On the DSP homepage (www.wpcdas.com) there is a link called "DataTree". This link will take you a tree layout of the data directory on the DSP. You can find the files associated with this project under the "PDSI" directory. The purpose of this tree is to provide you with a visual representation of the file paths so you can reference the data files when you need to work with them. As an example, the full path to the file "Network.csv" is "/data/PDSI/Network.csv". If you have chosen to work on these files on your personal computer, you can also download them by clicking their names in the tree.

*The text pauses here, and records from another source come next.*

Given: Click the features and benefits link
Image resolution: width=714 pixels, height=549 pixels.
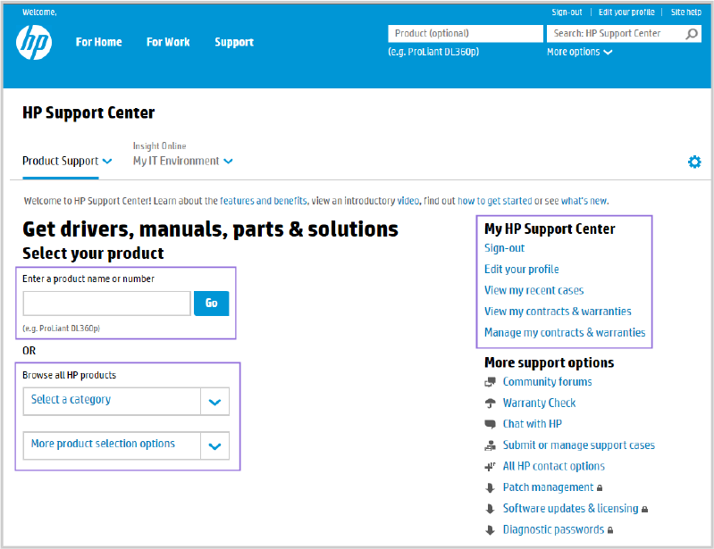Looking at the screenshot, I should point(264,201).
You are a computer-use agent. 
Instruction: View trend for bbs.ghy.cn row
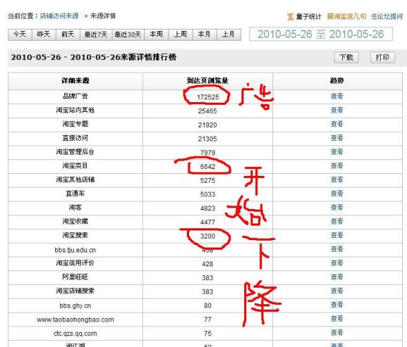pos(337,305)
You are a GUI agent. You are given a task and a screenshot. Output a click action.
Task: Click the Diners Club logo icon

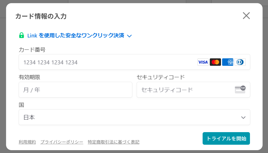(240, 62)
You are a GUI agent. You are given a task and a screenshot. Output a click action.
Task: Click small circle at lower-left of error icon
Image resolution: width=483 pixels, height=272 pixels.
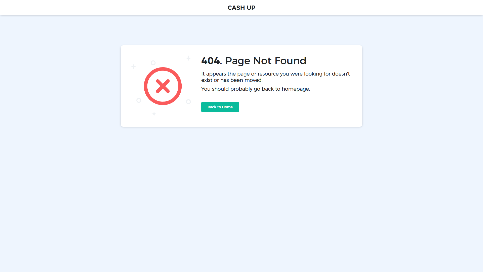(139, 100)
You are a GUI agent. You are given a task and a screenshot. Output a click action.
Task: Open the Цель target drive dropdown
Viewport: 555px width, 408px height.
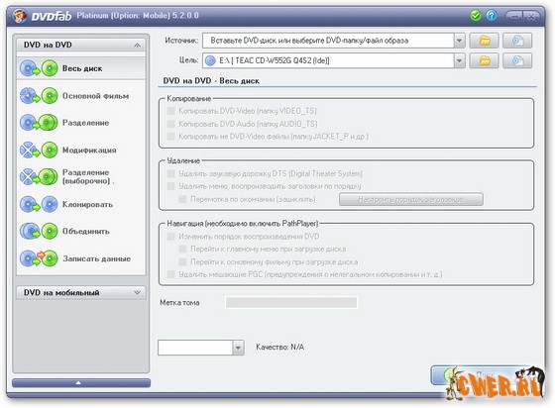[x=459, y=60]
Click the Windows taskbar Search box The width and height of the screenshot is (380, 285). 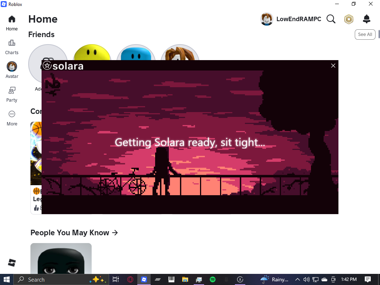[x=61, y=279]
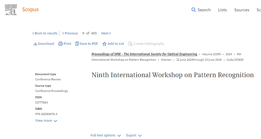Screen dimensions: 261x139
Task: Click the Print printer icon
Action: (60, 44)
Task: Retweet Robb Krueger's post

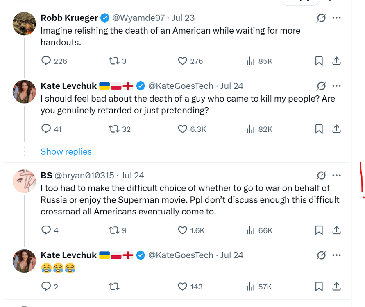Action: coord(113,61)
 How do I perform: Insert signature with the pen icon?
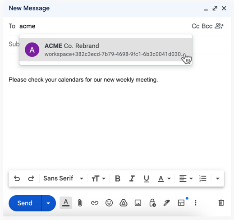(167, 203)
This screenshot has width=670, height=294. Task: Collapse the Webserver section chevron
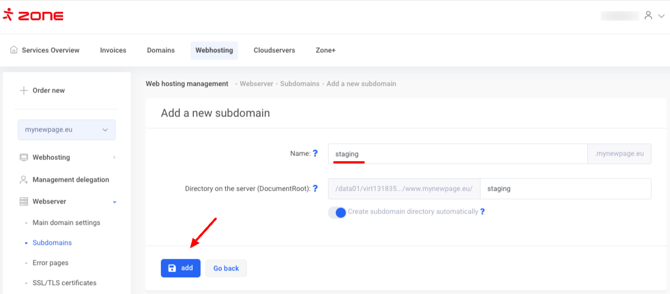114,201
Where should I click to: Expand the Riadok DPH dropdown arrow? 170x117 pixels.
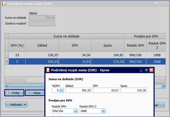pos(75,111)
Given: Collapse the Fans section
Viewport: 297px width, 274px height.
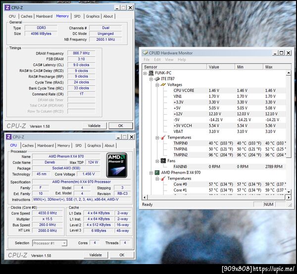Looking at the screenshot, I should pos(157,161).
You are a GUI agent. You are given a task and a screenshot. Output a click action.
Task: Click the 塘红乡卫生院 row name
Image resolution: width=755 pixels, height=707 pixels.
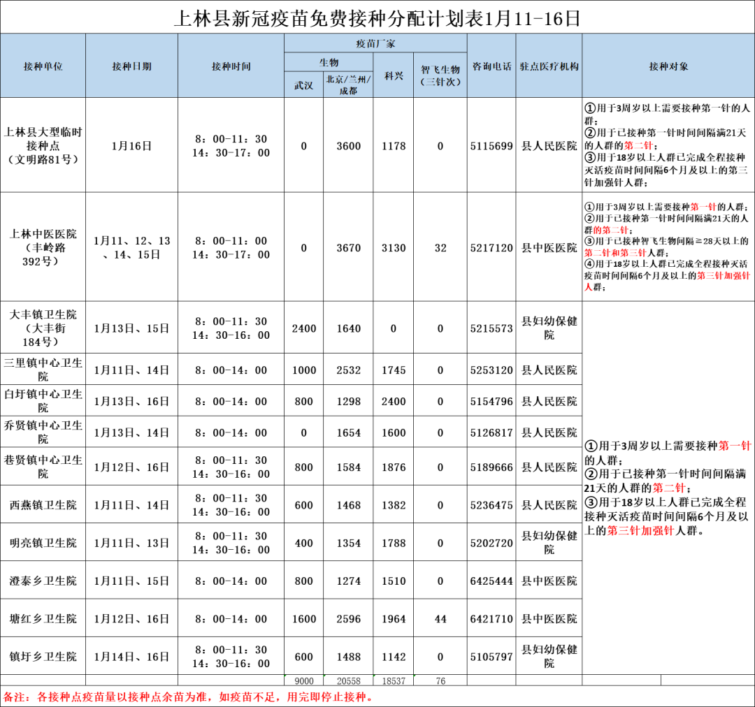point(43,618)
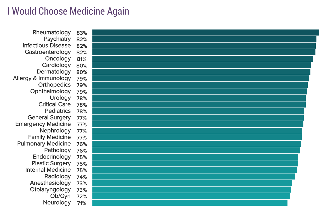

The DSP has three different JupyterLab kernels available for you: Python 3, R, and Julia. You can use the notebook interface in any of these languages by choosing the "Normal Environment" when launching your server after logging into JupyterHub. If you wish to program in R using RStudio, you can also launch this from the "Normal Environment" once you've launched your server. All of these tools will store your work in a temporary home directory that will disappear once you shutdown your server (or the WREN shuts it down for you). You should really be on top of saving your work and/or pushing it to GitHub if you hope to not lose anything. You can see the libraries that come installed in the "Normal Environment" here: https://wp-cdas.github.io/
The DSP is built around encouraging reproducible data science, to this end a lot of work has gone into incorporating Repo2Docker functionality that will allow you to compose a recipe for your analysis environment. You can get more details about this tool in the CDAS Repo2Docker repository here: https://github.com/wp-cdas/Repo2Docker-Python. As of now, Repo2Docker only supports Python environments. Once you've composed your Repo2Docker repo, you can launch it by selecting the "Repo2Docker" environment and pasting your repository URL in the appropriate textbox.
If you have some other idea for how you'd like to work on this project (environments, tools, etc) please get into contact with Bryan Jonas.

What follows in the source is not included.